### Problem details
Gather every line of the listing below that contains the string "with", and copy each one in full. Case counts.

### Items from a data source
# # # # # # #

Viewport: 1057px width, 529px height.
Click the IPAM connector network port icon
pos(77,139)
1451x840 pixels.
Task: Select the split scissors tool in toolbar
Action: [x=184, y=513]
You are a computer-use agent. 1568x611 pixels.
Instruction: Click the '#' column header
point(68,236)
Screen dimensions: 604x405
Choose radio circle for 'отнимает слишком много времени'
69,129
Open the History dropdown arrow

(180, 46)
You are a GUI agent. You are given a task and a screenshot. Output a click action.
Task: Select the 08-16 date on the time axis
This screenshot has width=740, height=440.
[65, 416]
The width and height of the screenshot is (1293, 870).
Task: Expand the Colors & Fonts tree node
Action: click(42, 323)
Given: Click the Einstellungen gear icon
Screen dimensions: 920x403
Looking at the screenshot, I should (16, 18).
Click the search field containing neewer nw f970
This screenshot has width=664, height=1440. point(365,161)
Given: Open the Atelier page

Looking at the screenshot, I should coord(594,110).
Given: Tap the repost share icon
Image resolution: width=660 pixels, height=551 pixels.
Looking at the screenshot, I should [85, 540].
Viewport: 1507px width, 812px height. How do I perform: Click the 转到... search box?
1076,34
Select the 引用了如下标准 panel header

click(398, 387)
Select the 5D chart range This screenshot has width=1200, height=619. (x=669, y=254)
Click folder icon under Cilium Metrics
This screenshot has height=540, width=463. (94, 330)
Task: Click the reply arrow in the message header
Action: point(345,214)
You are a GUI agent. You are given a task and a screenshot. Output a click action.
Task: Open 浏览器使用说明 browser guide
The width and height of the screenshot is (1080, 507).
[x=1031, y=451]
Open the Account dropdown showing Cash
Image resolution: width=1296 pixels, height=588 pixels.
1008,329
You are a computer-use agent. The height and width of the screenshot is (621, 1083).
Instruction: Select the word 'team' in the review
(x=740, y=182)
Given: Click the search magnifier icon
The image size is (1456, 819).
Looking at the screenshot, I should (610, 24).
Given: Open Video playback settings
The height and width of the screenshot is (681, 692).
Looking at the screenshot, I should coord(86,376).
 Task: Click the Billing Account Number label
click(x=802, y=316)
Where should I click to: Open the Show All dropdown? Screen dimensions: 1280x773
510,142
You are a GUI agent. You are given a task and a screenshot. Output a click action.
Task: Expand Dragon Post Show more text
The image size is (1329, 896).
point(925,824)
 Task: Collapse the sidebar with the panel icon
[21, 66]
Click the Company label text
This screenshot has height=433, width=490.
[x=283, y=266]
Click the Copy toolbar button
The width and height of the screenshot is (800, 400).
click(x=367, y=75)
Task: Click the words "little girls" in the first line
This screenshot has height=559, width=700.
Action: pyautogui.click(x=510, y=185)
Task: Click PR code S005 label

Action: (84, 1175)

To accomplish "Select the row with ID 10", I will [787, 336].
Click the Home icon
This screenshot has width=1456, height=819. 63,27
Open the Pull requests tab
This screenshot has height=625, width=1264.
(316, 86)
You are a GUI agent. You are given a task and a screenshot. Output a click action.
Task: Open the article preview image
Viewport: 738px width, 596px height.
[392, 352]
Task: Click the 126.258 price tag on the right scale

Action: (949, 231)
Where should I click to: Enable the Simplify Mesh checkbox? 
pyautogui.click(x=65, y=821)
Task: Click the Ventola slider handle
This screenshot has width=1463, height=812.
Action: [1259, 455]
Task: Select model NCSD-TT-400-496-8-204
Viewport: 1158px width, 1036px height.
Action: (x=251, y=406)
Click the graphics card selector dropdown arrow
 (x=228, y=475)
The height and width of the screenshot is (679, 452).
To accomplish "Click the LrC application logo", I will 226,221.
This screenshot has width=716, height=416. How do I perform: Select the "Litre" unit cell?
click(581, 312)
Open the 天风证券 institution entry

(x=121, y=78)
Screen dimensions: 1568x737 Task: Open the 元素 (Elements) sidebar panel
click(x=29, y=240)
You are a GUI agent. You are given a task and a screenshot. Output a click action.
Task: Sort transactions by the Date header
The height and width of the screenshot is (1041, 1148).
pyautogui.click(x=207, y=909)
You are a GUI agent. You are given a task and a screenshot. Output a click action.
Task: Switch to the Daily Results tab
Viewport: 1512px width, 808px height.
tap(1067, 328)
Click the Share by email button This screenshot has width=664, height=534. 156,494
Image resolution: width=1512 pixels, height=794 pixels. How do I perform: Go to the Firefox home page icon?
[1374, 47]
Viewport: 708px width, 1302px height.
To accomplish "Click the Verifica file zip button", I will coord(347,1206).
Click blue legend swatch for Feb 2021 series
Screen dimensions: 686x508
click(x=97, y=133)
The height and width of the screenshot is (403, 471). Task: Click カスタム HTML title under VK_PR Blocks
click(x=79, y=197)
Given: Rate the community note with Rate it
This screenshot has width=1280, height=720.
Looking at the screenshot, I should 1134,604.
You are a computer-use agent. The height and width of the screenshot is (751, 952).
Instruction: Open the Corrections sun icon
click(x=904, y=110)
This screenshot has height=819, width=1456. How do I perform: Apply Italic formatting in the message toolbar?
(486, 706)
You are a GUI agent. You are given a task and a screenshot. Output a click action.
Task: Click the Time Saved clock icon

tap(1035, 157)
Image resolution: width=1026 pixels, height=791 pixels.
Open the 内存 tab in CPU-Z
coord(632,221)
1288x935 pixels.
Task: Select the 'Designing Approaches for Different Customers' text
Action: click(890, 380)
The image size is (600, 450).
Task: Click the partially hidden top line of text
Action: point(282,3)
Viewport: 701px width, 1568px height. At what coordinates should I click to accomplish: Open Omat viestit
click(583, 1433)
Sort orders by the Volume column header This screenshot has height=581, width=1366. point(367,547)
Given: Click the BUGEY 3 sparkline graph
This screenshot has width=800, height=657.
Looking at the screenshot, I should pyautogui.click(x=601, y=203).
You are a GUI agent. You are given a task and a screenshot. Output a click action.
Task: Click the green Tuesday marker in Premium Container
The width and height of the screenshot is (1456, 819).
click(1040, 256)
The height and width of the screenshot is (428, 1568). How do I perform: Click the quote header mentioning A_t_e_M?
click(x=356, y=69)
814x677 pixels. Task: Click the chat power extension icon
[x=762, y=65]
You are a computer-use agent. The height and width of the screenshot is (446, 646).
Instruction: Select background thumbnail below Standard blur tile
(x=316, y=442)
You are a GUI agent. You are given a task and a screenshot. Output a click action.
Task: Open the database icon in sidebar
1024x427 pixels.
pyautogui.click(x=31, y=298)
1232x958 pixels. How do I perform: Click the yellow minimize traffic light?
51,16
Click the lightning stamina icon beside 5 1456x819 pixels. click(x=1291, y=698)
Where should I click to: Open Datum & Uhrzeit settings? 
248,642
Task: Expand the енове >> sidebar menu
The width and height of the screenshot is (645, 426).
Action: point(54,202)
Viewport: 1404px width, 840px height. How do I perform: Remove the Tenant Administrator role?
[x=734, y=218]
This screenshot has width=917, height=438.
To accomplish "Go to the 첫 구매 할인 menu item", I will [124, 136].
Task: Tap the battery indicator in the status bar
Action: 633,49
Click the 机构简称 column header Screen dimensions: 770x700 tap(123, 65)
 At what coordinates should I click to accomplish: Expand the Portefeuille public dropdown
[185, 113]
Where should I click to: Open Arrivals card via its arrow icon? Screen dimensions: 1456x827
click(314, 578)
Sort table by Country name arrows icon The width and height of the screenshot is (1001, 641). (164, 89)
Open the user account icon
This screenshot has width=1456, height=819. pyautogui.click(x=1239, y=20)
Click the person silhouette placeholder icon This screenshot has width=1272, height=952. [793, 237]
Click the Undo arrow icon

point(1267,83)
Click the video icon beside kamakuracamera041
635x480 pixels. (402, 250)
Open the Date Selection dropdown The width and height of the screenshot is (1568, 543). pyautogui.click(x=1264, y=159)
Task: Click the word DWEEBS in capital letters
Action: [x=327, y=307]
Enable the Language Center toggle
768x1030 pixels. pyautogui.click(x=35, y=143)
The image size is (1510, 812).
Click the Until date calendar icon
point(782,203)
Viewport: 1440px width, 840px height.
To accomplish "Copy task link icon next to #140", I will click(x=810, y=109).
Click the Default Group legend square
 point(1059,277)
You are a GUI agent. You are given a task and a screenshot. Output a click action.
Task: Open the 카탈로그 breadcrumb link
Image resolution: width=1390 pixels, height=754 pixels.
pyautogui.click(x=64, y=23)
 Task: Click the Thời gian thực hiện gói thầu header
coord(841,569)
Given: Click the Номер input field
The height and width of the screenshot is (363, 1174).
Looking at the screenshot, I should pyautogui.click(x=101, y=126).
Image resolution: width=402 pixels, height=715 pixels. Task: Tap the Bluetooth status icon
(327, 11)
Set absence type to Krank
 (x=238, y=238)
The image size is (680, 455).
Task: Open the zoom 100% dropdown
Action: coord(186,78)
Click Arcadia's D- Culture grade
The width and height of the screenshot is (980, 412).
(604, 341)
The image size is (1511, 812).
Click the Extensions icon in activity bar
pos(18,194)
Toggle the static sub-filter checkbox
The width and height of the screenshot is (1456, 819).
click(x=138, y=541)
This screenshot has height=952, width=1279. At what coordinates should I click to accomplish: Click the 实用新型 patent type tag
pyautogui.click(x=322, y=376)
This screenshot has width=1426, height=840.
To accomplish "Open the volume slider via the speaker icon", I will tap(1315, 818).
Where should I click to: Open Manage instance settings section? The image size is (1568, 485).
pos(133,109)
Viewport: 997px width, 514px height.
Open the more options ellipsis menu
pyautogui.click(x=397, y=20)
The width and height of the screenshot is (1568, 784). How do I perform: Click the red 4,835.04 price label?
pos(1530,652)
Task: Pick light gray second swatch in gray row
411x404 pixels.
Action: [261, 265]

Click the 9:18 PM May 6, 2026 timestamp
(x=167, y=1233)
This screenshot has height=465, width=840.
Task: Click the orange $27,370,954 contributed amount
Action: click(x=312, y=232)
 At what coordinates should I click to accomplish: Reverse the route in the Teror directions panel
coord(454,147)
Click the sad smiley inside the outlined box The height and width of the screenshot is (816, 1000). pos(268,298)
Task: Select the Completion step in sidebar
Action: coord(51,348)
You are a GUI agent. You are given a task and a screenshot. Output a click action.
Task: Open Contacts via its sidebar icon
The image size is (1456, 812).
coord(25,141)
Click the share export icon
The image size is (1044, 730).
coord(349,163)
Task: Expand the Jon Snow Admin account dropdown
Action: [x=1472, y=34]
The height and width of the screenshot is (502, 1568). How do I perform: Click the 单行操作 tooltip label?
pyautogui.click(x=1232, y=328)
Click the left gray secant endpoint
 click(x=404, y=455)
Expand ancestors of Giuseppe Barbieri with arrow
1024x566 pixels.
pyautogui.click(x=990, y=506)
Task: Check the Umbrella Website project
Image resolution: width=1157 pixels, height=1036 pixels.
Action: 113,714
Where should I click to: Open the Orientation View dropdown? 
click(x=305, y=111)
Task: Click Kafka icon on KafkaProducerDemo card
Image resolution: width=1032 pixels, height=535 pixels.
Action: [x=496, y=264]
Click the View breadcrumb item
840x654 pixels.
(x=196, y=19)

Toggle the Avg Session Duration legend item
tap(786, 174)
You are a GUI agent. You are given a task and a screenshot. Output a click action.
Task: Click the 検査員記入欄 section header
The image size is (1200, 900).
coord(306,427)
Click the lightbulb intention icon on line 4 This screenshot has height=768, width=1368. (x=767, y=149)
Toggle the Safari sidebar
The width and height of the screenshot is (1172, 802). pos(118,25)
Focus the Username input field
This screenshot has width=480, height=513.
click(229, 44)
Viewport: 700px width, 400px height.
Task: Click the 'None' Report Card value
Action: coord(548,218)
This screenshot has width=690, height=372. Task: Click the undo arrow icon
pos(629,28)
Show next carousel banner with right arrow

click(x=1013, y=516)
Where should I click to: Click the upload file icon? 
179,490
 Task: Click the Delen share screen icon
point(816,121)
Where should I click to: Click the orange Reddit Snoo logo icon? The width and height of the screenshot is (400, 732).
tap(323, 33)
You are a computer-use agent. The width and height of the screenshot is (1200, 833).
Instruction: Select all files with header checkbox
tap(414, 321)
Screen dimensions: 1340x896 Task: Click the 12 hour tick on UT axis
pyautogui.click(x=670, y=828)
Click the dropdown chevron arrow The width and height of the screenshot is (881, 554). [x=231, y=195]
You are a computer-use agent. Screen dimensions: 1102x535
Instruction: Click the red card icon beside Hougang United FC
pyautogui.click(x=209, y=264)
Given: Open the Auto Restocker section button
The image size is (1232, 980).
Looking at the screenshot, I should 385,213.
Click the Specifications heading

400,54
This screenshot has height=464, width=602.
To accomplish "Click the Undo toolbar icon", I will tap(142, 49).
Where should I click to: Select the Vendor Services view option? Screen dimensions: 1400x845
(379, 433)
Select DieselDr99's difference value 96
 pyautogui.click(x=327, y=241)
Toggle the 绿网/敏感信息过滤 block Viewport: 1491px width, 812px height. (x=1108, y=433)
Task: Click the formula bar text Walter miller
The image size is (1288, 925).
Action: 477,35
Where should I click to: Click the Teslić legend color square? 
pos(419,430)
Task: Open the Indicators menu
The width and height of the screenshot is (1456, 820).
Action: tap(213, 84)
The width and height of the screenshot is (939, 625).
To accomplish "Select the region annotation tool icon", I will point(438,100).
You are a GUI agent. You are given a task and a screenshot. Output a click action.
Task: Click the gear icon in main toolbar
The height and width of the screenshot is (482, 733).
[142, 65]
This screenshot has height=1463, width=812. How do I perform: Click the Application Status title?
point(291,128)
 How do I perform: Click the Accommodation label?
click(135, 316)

# # # # # # #

### Answer to this exercise
 Task: Collapse the sidebar with the panel icon
To accomplish "Select the row with ID 10", I will [787, 336].
Given: Rate the community note with Rate it
Expand ancestors of Giuseppe Barbieri with arrow
Show next carousel banner with right arrow
Instruction: Select all files with header checkbox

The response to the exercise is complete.